## TASK ITEM
Below are records; report how many of their lines contain the word "agent", giving only the number.

## ENTRIES SUPPLIED

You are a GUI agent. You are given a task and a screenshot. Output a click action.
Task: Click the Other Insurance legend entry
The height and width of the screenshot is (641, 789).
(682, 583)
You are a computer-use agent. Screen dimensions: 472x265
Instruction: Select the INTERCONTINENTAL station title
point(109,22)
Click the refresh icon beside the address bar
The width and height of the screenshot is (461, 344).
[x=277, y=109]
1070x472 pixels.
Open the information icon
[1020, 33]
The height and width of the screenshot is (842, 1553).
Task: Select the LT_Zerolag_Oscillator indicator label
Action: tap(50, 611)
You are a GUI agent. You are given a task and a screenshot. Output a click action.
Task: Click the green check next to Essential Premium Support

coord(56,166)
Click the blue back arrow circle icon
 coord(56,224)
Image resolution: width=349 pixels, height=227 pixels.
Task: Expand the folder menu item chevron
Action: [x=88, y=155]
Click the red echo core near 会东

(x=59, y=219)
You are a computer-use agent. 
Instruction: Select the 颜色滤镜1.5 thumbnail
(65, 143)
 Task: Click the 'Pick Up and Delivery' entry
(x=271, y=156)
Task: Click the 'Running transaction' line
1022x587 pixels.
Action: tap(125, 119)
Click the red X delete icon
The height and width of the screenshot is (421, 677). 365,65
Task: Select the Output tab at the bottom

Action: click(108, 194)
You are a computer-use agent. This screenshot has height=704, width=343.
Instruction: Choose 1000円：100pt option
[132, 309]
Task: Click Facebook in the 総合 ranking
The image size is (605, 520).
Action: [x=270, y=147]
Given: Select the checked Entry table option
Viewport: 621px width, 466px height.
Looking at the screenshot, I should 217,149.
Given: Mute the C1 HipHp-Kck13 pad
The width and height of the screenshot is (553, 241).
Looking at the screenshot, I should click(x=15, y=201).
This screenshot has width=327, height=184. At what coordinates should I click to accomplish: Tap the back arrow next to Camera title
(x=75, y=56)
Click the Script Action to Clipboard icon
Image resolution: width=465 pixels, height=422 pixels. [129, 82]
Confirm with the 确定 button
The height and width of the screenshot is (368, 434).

## TASK RESULT
5